Le premier c’est de lui permettre de revenir dans l’actualité quand son parti sort battu des élections départementales où ses scores en voix stagnent ou ne progressent en pourcentages que grâce à l’abstention massive. Pour s’installer dans le fauteuil d candidat aux régionales sur le région PACA le vieillard idéologue du FN a fait sa traditionnelle sortie révisionniste sur les chambres à gaz. Il sait fort bien qu’une condamnation ne le rendra surtout pas inéligible mais qu’au contraire elle va lui donner un nouvelle légitimité auprès des militants les plus « motivés » de son ex-parti ! En plus ses propos ne vont pas contrarier sa fille et sa petite-fille puisqu’elles pourront ainsi se démarquer et obtenir le statut de « vierges effarouchées ». C’est le second profit !
A propos de sur la sortie de Jean-Marie Le Pen, qui a maintenu jeudi que les chambres à gaz étaient «un point de détail de l’histoire» on assiste à une valse de prises de position destinées à marquer une vraie différence. Une « provocation » selon un député européen FN, qui a estimé qu’elle pourrait « évidemment nuire à une éventuelle candidature (du président d’honneur du FN) aux régionales ». Quand il parle de « pétainistes » par contre on laisse courir…Le vice-président du parti, Florian Philippot, a quant à lui jugé «certain» que «ce qui est arrivé là affaiblit Jean-Marie Le Pen dans sa capacité à être tête de liste». La fifille Marine voit l’avenir en bleu puisqu’elle se donne une image vertueuse afin de récupérer des voix pour 2017. Sauf qu’obnubilés par ce énième dérapage contrôlé les médias passent à coté de l’essentiel.

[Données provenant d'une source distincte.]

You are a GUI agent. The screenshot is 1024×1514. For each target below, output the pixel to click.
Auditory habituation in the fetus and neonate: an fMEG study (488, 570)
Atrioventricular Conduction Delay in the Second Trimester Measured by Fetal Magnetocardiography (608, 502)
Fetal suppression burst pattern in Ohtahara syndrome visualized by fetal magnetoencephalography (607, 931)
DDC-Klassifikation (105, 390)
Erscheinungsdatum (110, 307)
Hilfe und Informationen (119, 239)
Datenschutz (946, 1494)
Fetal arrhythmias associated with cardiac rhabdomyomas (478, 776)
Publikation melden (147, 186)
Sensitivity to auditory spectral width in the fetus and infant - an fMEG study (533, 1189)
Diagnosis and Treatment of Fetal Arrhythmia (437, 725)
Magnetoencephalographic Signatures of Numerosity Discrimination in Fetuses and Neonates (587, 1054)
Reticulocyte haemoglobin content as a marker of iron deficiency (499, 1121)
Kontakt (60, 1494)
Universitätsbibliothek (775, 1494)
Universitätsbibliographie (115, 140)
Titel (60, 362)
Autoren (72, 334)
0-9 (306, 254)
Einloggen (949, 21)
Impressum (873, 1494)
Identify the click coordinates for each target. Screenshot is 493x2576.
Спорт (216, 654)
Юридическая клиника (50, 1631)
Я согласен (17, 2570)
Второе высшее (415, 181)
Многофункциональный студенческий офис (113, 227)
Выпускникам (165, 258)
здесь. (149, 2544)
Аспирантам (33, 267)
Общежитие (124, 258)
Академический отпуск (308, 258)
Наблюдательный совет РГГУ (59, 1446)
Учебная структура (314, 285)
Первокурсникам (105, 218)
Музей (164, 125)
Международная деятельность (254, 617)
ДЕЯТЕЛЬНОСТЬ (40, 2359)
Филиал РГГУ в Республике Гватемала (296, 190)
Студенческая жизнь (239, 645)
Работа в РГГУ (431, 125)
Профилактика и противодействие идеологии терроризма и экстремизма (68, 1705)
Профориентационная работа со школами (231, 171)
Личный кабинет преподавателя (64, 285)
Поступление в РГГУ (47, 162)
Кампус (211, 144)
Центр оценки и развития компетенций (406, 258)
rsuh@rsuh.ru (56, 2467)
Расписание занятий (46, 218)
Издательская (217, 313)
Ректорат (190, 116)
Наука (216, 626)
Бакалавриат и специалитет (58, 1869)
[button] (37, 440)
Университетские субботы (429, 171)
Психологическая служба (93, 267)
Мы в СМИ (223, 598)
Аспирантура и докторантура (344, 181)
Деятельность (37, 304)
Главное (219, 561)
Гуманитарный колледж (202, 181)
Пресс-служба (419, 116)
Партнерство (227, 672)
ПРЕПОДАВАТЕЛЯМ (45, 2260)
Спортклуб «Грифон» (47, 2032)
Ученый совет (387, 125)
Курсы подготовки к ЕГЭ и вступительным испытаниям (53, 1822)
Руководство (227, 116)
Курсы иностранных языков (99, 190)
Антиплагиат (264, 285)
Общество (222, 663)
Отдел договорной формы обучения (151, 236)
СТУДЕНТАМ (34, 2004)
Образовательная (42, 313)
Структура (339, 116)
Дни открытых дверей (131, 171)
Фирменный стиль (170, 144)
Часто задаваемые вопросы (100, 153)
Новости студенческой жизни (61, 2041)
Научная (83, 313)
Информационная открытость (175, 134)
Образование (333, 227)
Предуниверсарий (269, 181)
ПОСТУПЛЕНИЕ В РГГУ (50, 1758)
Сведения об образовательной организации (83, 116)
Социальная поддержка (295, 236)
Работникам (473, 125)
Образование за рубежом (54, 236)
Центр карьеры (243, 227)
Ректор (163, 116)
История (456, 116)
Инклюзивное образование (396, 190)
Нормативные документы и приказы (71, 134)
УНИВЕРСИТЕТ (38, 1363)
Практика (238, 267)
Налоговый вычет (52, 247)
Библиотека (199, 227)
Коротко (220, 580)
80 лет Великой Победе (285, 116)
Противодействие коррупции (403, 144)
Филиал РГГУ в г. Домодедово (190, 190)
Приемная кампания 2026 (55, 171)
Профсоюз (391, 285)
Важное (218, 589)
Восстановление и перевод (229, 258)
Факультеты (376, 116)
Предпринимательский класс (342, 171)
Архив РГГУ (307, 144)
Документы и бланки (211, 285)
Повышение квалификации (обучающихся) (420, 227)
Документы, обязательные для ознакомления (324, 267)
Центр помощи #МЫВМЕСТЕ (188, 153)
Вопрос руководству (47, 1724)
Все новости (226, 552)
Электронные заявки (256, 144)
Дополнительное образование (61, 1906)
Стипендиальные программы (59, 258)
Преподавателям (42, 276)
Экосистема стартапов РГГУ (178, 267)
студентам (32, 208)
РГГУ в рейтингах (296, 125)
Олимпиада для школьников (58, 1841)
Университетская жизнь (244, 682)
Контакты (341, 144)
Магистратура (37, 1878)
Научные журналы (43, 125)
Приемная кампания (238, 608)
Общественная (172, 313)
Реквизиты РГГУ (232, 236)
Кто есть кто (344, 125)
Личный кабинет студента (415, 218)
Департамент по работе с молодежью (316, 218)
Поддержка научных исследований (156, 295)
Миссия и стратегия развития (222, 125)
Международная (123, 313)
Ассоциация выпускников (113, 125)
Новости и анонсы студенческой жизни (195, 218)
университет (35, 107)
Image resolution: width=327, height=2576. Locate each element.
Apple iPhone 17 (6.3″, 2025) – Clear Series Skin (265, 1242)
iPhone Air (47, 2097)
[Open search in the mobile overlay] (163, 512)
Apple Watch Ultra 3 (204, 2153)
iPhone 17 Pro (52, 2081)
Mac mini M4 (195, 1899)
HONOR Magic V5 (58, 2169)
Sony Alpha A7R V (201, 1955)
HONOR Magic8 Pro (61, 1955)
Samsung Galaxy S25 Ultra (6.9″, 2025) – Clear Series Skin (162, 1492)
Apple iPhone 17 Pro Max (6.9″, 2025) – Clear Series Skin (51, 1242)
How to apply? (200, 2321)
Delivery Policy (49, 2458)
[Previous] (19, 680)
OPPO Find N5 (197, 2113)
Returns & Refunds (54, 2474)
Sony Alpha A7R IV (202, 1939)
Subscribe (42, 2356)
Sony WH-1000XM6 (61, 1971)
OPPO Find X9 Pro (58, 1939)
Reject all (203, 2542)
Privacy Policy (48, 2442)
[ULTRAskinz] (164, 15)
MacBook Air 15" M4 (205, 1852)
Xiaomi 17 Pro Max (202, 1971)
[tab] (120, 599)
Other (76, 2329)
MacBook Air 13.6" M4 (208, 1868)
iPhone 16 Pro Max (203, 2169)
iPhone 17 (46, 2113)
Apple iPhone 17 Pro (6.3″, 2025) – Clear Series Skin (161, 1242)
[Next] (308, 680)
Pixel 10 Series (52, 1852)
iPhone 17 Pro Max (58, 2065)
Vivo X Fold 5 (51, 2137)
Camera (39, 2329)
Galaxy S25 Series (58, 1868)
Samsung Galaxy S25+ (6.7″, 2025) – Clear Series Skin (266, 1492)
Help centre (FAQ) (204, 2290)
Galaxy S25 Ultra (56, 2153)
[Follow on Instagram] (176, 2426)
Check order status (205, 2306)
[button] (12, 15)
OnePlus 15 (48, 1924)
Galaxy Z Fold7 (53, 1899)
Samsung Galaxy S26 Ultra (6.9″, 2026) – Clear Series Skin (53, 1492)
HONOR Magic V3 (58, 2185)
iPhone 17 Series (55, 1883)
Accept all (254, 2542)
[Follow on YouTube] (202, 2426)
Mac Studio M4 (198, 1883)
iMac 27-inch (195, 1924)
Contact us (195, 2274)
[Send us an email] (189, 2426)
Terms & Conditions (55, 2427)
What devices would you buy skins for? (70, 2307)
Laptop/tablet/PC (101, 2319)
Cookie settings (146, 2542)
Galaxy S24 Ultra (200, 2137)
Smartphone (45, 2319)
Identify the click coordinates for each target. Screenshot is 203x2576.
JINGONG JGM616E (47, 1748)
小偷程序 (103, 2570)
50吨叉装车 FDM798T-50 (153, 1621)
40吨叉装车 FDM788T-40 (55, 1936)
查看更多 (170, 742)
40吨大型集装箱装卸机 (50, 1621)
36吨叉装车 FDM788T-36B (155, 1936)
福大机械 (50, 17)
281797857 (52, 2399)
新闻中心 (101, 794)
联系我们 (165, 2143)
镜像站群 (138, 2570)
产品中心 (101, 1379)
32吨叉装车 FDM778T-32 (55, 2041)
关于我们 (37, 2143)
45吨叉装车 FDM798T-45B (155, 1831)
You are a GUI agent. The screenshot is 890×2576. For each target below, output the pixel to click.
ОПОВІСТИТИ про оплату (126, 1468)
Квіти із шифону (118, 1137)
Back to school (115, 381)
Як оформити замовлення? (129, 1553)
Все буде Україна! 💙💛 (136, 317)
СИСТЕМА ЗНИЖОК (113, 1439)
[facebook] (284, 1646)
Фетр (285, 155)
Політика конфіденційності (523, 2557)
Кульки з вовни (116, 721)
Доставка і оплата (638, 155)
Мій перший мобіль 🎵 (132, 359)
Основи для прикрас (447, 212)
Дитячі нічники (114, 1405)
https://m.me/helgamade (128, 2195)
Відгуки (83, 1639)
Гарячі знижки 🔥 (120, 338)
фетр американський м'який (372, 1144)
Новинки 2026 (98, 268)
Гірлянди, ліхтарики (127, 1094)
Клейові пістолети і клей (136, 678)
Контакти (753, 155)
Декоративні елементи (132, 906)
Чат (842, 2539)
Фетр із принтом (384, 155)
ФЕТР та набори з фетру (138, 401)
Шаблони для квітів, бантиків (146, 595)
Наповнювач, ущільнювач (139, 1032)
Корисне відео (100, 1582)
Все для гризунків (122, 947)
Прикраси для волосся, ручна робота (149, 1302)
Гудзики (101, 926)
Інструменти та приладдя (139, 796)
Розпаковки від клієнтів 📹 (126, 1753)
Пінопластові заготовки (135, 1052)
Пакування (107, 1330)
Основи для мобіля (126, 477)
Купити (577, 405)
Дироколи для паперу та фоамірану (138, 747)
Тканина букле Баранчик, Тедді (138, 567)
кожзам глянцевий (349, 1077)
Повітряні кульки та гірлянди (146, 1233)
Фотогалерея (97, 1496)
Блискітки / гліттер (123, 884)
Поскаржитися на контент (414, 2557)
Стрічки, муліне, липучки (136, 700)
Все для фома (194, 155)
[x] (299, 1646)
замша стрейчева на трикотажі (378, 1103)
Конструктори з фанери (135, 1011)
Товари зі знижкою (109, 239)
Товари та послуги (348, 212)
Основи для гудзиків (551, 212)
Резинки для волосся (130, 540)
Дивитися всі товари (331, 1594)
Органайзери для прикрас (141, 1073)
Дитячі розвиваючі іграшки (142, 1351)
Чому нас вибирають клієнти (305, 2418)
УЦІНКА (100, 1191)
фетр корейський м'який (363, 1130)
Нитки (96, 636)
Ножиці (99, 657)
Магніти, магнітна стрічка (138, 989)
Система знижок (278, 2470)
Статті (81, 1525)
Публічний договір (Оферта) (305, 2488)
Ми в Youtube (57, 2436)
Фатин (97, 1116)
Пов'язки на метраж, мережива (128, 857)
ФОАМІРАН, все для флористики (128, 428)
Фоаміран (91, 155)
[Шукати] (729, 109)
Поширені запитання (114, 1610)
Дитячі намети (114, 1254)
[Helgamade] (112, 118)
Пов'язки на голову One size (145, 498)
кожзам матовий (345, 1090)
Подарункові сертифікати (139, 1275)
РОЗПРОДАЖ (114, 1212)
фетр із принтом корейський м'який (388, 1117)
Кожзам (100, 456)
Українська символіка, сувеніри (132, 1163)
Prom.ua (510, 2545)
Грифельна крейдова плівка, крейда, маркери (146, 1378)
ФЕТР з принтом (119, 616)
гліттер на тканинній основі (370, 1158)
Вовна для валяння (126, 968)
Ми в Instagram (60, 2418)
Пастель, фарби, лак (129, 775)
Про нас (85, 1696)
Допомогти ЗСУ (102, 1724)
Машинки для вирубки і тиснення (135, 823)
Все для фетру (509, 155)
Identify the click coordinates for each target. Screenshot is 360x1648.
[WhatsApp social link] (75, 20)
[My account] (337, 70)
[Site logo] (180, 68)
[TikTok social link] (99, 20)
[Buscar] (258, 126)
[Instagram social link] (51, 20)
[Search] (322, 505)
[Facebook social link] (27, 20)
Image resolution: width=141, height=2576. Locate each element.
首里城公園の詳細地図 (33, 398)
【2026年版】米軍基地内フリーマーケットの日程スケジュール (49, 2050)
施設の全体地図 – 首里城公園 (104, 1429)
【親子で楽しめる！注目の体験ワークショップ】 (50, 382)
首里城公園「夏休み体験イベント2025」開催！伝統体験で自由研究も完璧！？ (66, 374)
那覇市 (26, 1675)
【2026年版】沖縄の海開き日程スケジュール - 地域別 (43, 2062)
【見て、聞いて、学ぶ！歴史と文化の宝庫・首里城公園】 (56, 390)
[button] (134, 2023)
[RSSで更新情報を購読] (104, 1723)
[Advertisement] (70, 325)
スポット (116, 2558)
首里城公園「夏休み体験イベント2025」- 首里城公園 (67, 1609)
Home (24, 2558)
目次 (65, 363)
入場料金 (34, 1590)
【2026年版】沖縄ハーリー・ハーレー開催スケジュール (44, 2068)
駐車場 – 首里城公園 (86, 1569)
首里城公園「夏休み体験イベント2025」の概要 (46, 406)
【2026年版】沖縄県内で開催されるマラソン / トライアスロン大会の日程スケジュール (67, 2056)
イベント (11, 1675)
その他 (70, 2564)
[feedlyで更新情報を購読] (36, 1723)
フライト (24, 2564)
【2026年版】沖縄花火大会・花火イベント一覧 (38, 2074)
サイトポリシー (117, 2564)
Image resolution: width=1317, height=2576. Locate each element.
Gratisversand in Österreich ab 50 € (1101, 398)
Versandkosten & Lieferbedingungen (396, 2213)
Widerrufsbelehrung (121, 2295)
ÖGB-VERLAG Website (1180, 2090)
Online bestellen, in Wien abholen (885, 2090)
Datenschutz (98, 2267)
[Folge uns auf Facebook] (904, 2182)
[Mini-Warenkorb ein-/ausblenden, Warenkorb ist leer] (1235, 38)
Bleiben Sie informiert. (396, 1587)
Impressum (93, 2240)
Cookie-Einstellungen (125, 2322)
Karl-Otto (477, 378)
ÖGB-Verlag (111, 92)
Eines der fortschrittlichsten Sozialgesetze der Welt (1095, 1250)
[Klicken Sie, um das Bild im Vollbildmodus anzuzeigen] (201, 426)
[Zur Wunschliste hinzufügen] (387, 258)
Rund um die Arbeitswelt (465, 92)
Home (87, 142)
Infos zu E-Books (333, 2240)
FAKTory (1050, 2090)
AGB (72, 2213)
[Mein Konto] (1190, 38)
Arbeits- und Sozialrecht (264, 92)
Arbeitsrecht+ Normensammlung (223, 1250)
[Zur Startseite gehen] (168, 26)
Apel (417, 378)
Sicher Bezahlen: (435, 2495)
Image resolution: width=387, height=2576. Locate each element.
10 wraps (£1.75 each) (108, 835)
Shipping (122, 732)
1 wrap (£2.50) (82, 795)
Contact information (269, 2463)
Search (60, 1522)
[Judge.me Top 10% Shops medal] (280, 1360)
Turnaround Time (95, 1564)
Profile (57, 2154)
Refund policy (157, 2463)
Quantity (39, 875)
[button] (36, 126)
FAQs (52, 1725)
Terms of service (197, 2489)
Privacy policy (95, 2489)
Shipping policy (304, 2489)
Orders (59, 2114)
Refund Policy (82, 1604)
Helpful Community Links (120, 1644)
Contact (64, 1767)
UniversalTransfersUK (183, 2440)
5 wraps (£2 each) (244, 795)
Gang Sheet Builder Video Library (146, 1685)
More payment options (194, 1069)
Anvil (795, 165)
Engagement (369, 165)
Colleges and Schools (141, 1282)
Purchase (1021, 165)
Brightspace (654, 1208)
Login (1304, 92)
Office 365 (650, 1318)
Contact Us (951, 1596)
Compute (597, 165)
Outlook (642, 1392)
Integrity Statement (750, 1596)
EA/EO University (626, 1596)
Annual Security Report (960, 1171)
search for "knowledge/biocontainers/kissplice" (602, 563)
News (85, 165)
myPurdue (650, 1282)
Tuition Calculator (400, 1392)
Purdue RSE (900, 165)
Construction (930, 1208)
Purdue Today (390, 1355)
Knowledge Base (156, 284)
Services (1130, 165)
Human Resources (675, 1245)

Il y a pourtant du nouveau sur les emprunts russes du FN. Selon le site Mediapart, des textos d’un responsable du Kremlin évoqueraient des contacts entre la Russie et le parti français d’extrême droite. Le Front national aurait pris officiellement une position favorable à l’occupation russe de la Crimée. Les textos sont datés de mars 2014, peu avant le référendum sur le rattachement de la région à la Russie. Ils feraient aussi état de discussions financières. Dans ces SMS, ce responsable tenterait notamment d’obtenir la visite de la présidente du FN en Crimée, à quelques jours du référendum. Les textos parleraient de la manière dont Marine Le Pen devait être « remerciée » et le 18 avril 2014, le micro-parti de Jean-Marie Le Pen, « Cotelec », aurait reçu un prêt de deux millions d’euros de la part d’une société alimentée par des fonds russes. Et dire que des centaines de milliers de personnes dont des nantis anticommunistes ont voté pour des candidats fantoches d’un parti lié au Kremlin !
A droite on se réjouit du statut de témoin assisté de celui qui se fait passer pour un persécuté de la justice de son pays ! On va finir par dresser une statue de martyr à celui qui est poursuivi dans une demi-douzaine d’affaires pour le moins suspectes. Soutenant ce type de comportement, trois hauts responsables de la campagne 2012 de Nicolas Sarkozy ont été mis en examen dans l’enquête sur un vaste système de fausses factures durant cette présidentielle et donc pour usage de faux, escroquerie, recel d’abus de confiance et complicité de financement illégal de campagne électorale. Ils sont maintenant dix à être mis en examen dans ce dossier, avec les quatre anciens cadres de Bygmalion et trois ex-cadres de l’UMP placés sous ce statut à l’automne dernier. Ils sont pourtant des milliers d’électrices et d’électeurs a avoir voté en faveur d candidat(e)s aux départementales à avoir soutenu des candidates et des candidats soutenant ce type de comportement ou admettant qu’il est… républicain ! La réalité est pourtant cruelle !
La généralisation hâtive et surtout mortifère pour la démocratie ne cesse de favoriser le pire poison ; celui de l’indifférence méprisante pour tout le monde politique. Aucun gros titres, aucune ouvertures de JT, aucune reprise en boucle sur les télés perroquets, aucune véritable prise de position : la dérive se poursuit vers les « rapides » ou les « chutes » du fleuve républicain.